------ Texte fourni ------

À lire aussi Le Beau bizarre de Loewe à Rick Owens
Mathieu Paris - Directeur de la galerie White Cube : «Sa grande force ? Le rejet des conventions esthétiques»
«C’est vers 2005 ou 2006 que j’ai connu Rick et Michèle via une amie commune. Ils avaient emménagé dans un immeuble de la place du Palais- Bourbon, l’ancien siège du Parti socialiste, qu’ils avaient transformé pour y vivre et y installer leur studio. L’endroit était assez dingue, incroyable pour Paris : un mélange de salons Empire et de béton brut. Rick y avait réalisé tout le mobilier. C’est à cette époque que nous avons décidé de travailler ensemble afin d’exposer les meubles de Rick à la galerie Jousse. J’ai développé une véritable passion, ainsi qu’une amitié profonde pour le couple qu’il forme avec Michèle.
Ce qui m’a immédiatement attiré chez Rick, c’est cette économie de moyens, tout en intégrant les codes des arts décoratifs français et la marqueterie des années 1930, avec des références aussi bien à Eileen Gray, Jean-Michel Frank ou Le Corbusier qu’aux rampes de skate de Los Angeles. Rick aime travailler le contreplaqué, matériau simple et peu onéreux, avec la même exigence et sophistication que la marqueterie la plus raffinée. Le résultat est extraordinaire, au point d’avoir, dès le départ, captivé les plus grands collectionneurs. Il est rare qu’une marque indépendante parvienne à dicter la mode comme le fait celle de Rick Owens.
Sans doute parce que sa vision s’accompagne d’une réflexion profonde sur le monde qui nous entoure, ses bouleversements et ses menaces. Le rejet des conventions esthétiques est l’une de ses plus grandes forces. Évoluant plus tard dans l’art contemporain, j’ai conservé son amitié. Nous avons continué d’échanger et de collaborer ponctuellement. Je me souviens d’un voyage à Berlin avec Rick et Michèle. Nous étions tous trois fascinés par l’architecture de cette ville, qui, en raison de son histoire, n’a cessé d’être un terrain d’expérimentation pour les grands courants des trois derniers siècles. C’était passionnant de partager cette exploration avec eux et d’observer le rapport si personnel et instinctif que Rick entretient avec l’architecture.»
Alexandre Samson - Commissaire scientifique de l’exposition à Galliera :
«Je l’ai retrouvé à 3 heures du matin»

------

## Objectifs
**A.** D'après le texte sur Rick Owens, quel matériau simple et peu onéreux Rick aime-t-il travailler ?
**B.** Réécrivez le passage du texte sur Rick Owens qui commence par les mots contenant « Ce qui m’a immédiatement » et se termine par « de Rick Owens. », en remplaçant « contreplaqué » par « bois aggloméré ».
**C.** Rédigez la suite du texte sur Rick Owens.
Les entrées proviennent d'une autre source que le texte.

------ Données fournies ------

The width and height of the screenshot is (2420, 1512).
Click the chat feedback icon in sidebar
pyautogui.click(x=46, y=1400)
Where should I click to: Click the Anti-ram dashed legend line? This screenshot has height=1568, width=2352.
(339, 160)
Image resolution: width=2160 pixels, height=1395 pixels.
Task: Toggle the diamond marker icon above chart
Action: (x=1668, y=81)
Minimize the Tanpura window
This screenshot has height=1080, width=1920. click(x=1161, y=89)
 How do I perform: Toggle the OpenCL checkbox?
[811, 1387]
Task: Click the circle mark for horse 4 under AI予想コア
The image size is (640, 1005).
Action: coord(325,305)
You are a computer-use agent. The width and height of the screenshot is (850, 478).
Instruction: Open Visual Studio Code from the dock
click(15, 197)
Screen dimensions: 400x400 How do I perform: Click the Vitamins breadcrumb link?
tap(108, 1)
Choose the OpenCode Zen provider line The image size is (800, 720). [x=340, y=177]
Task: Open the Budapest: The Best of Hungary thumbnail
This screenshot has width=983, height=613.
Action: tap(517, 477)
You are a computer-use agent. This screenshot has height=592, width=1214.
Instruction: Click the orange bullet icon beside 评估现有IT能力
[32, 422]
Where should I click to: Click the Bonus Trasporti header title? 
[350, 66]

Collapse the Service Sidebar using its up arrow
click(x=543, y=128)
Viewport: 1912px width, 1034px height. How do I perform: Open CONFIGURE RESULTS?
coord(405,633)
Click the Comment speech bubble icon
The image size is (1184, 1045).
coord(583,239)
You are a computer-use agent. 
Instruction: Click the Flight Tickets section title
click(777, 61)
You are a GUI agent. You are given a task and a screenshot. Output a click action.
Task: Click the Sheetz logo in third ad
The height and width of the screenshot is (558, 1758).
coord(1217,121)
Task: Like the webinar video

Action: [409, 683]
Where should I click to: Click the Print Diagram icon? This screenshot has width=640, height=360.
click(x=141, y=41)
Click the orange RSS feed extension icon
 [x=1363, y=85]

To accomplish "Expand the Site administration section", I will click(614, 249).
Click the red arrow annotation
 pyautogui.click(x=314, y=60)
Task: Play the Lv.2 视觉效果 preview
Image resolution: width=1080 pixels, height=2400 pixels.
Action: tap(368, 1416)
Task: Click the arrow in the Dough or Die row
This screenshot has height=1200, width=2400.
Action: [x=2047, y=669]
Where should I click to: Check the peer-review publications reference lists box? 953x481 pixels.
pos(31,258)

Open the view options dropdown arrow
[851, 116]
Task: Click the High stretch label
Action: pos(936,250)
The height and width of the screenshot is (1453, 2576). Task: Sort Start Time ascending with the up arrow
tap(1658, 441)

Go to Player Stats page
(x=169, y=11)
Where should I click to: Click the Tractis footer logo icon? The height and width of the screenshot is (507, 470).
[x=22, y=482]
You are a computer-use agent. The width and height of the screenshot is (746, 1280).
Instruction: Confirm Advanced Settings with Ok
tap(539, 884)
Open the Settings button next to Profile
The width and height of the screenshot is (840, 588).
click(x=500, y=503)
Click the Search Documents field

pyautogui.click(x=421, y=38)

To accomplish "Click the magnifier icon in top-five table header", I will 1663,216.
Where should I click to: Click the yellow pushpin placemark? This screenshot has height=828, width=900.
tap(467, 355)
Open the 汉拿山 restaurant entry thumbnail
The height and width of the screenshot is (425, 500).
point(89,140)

------

## Réponses attendues
**A.** Le contreplaqué.

**B.**
Ce qui m’a immédiatement attiré chez Rick, c’est cette économie de moyens, tout en intégrant les codes des arts décoratifs français et la marqueterie des années 1930, avec des références aussi bien à Eileen Gray, Jean-Michel Frank ou Le Corbusier qu’aux rampes de skate de Los Angeles. Rick aime travailler le bois aggloméré, matériau simple et peu onéreux, avec la même exigence et sophistication que la marqueterie la plus raffinée. Le résultat est extraordinaire, au point d’avoir, dès le départ, captivé les plus grands collectionneurs. Il est rare qu’une marque indépendante parvienne à dicter la mode comme le fait celle de Rick Owens.

**C.**
«Très fier de collaborer à la première rétrospective consacrée à Rick Owens au Palais Galliera ! C’est un créateur inouï qui sait tout faire. Il peut concevoir lui-même un vêtement de A à Z, un savoir-faire que peu de créateurs peuvent aujourd’hui revendiquer. J’ai eu la chance de le voir en Italie, où des centaines de personnes travaillent pour lui. Concordia est une petite ville perdue en Émilie-Romagne, un coin qui n’a rien de la carte postale pittoresque. Ses usines, regroupées dans un vaste complexe technologique, sont au centre de la ville. Lui habite au sein du complexe, dans un appartement au sol en travertin, avec des toilettes taillées dans un bloc de cristal de roche.
Un sarcophage de l’Égypte antique accueille le visiteur à l’entrée ; un peu plus loin, on trouve une banquette recouverte d’une immense couverture en vison. La bibliothèque semble sortie du Paris décadent des années 1900 avec les ouvrages de Montesquiou, Wilde, sans oublier son cher Huysmans. Tout cela participe d’une sorte de sophistication d’esthète particulière. Mais Rick Owens n’a rien du procrastineur indolent, c’est même tout le contraire. Il a un rythme de vie stakhanoviste, mes rendez-vous avec lui ont toujours lieu à 11 heures précises. Mais il ne déroge jamais à sa sieste quotidienne d’une heure en début d’après-midi, ni à sa séance de musculation. Peu de gens accepteraient de se conformer à sa rigueur inflexible.
Tout chez lui est merveilleux dans le registre de l’inattendu. Il m’a proposé un jour de les retrouver, Michèle et lui, à 3 heures du matin au Futur, la boîte sous la Cité de la mode. La raison ? Un set du DJ des défilés du duo de mode canadien Matières fécales, qui l’intéresse. Il m’a dit : « Ce n’est pas compliqué de tenir le coup jusqu’à cette heure-là. Le secret, c’est de dormir avant, de mettre son réveil et d’avaler un expresso bien serré avant d’appeler un taxi. » J’ai suivi ses conseils, sans prendre d’autre drogue qu’un bon ristretto. Cette nuit reste à ce jour une des plus étonnantes expériences de ma vie.»
Scarlett Rouge - artiste et fille adoptive de Rick Owens : «Il s’occupait de moi à la maison, enfant»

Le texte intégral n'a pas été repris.